Night Clerk Awakens Occupants of All Rooms---Halls Filled with Half Dressed Women.


Chainbit Parts and Truck Is Dragged to the Sidewalk---

A fire in the Hotel Aberdeen, 17 West Thirty-second Street, caused mush excitement early in the morning. Night Clerk J. C. Tenevck learned from a bell boy that a fire had started on the eleventh floor, and he awoke every occupant of the house by telephoning to the room. Presently the halls were filled with half dressed men and women and none returned to his room until Battalion Chief Langford assured him that the blaze was safely out. No one know how the fire started. It did about $500 damage.

Somehow or other a fire started yesterday in the attic of the old Connolly mansion, at 182d Street and Northern Avenue now unoccupied, but once the home of Richard Connolly and his brother Charles, both of them powers in politics in the days of the Tweed ring.
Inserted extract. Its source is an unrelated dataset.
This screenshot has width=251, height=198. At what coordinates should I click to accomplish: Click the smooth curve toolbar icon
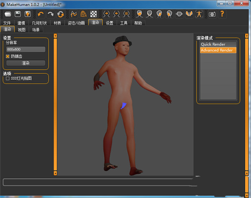(x=74, y=14)
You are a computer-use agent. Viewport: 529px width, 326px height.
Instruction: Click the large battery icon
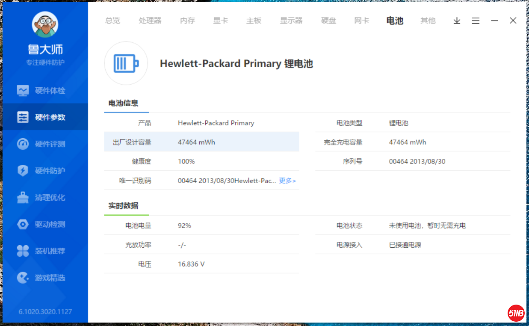[126, 64]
A passer-by saw the blaze and turned in an alarm which started Truck 34 from its building in 161st Street, near Amsterdam Avenue.

Driver John Garrid was guiding his team up Broadway at full speed when he had to turn into Depot Lane. Just the [the] chainbit on one of the horses broke, and the animal ran upon the sidewalk, dragging his mate after him. The truck kept on its wheels, but the horse smashed through the window of a store on the corner, was cut badly, and finally shot. The fire was put out with $2,000 damaged, after the firemen had torn off the roof of the house to reach the flames.

Jacob Weinberg, who makes paper boxes on the fouth floor of the six-story factory building at 492 and 494 Broome Street, was called downtown early yesterday morning to find that a fire which had started on Saturday night had broken out again at 8 o'clock yesterday morning and done $50,000 more damage. The blaze Saturday night did $2,000 damage.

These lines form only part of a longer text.